Sportsmail has learned that a number of clubs have used insurance policies and hush money to compensate victims - and stop them from speaking out about their ordeals.
Those insurance policies with non-disclosure agreements have been ‘heavily used’ by clubs.
Chelsea have serious questions to answer after it emerged that a complaint linked to their now deceased former scout, Eddie Heath, was dealt with using an insurance policy with a non-disclosure agreement (NDA).
Within the last three years the club paid the former player compensation for abuse that allegedly occurred in the 1970s, but with the understanding that he would not damage the club’s reputation by breaking the confidentiality clause.
On Tuesday FA chairman Greg Clarke said it would be ‘morally repugnant that people would suppress reporting of crimes against children to protect their reputation’, with an independent FA inquiry set up in part to establish if the practice was widespread.
Sportsmail now understands it was commonplace prior to a change in attitude prompted by the Jimmy Savile scandal. Some of the biggest insurance companies in the UK have provided the service, paying off victims for football clubs and organisations keen to protect their image even if it involved sexual abuse of a child.
It is believed Chelsea have only had to deal with one such case, with the victim coming to them after first going to the police.
It remains to be seen what came of that complaint.
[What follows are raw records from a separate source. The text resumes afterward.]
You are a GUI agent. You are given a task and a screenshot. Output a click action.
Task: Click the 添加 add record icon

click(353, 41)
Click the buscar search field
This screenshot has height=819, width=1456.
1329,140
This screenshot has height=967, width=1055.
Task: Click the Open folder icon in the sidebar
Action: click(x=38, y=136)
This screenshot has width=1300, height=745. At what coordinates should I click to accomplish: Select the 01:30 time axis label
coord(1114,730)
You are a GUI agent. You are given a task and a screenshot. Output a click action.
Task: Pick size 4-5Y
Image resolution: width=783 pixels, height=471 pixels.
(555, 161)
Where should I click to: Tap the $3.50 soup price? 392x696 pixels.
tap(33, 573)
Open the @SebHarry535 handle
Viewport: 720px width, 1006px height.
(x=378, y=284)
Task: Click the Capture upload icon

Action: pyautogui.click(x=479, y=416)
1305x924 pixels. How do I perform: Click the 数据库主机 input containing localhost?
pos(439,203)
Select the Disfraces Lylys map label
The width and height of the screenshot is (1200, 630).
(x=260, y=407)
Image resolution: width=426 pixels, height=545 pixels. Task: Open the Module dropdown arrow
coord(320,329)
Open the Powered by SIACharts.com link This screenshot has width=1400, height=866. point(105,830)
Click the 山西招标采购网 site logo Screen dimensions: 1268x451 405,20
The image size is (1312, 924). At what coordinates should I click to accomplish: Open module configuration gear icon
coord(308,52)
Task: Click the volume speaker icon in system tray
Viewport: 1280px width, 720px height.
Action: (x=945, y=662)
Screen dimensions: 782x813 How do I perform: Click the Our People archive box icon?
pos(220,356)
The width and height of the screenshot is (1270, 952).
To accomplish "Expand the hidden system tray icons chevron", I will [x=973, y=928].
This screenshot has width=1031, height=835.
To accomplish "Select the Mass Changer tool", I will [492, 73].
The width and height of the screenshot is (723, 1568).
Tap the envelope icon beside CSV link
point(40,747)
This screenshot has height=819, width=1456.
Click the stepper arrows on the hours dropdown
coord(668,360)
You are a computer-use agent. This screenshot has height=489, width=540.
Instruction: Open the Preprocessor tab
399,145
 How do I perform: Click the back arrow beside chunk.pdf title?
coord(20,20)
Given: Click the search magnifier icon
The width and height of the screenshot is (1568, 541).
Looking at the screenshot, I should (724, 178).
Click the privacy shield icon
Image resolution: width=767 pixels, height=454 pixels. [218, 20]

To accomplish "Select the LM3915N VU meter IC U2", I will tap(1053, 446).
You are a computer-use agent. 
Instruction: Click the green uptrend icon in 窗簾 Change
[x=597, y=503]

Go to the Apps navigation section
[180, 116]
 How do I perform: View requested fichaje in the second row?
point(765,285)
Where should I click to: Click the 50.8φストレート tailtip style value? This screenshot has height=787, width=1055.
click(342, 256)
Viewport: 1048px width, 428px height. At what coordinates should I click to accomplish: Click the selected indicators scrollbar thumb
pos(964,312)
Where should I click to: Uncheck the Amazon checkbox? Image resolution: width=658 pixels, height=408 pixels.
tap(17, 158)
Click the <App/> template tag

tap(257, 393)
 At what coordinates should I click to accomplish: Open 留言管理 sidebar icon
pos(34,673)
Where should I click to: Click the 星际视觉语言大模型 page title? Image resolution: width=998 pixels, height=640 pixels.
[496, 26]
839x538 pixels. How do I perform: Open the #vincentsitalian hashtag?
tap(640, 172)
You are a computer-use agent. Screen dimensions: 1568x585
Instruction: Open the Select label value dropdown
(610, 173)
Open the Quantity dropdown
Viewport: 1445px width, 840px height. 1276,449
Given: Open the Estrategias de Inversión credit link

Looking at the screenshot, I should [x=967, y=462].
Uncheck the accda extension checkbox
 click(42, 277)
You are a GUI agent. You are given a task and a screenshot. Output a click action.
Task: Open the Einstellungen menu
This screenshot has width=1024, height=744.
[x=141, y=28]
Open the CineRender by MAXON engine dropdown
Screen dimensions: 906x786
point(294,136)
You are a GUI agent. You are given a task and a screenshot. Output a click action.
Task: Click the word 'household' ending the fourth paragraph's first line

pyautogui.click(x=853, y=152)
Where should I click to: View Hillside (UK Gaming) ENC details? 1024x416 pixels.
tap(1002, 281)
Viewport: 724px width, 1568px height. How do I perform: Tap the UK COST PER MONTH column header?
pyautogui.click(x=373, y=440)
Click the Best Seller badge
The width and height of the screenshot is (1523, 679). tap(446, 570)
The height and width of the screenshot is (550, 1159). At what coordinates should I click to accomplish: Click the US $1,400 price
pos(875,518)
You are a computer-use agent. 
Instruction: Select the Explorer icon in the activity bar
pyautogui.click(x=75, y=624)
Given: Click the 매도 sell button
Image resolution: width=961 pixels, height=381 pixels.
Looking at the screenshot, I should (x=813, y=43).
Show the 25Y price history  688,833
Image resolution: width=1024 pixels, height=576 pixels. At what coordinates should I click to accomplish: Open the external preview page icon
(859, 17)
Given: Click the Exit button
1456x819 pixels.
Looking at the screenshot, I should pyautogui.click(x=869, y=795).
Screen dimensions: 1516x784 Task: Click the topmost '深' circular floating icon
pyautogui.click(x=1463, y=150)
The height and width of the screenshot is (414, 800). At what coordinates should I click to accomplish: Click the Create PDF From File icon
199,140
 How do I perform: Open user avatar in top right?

But Chelsea have now enlisted the services of an external law firm - the latest club to do so - to investigate and will hand the report to the FA, even if it leads to censure.
On Tuesday night Chelsea issued a statement. ‘The club has retained an external law firm to carry out an investigation concerning an individual employed by the club in the 1970s, who is now deceased,’ it said. ‘The club has also contacted the FA to ensure that all possible assistance is provided as part of their wider investigation. This will include providing the FA with any relevant information arising.’ Like the FA, Chelsea will not try to contact other possible witnesses because of the potential risk to ongoing police investigations.
Even so, Clarke warned that clubs who have essentially covered up abuse cases could be in trouble.
‘If anyone has behaved improperly they will be held to account and that information will be released,’ he said. ‘If a club has behaved badly they will be held to account.’
Sue Ravenlaw, The FA’s head of equality and safeguarding, added: ‘It may well be a breach of criminal justice rules too.’
The latest news came on the day the number of police forces probing allegations of historical child sex abuse in football had risen to 14 with Avon and Somerset, Essex and Norfolk Police the latest to confirm they are investigating claims.
A dedicated hotline set up by the NSPCC took 860 calls in its first week and more than 60 cases were referred to police in the first three days. This was more than triple the number of referrals made in the first three days of the Jimmy Savile scandal in 2012.
More than 20 former players have now spoken out about alleged abuse, including former Newcastle United footballer Derek Bell, 52, who waived his anonymity to talk to Radio 5 Live.
He said he was sexually assaulted when he played for a local boys’ club in the 1970s, and, after seeing his abuser, convicted paedophile George Ormond, again more than 20 years after the offences, decided to try to kill him.
‘I went to his house with a 12-inch knife hidden in my pocket, and I kicked his door in,’ Bell told Emma Barnett on the show.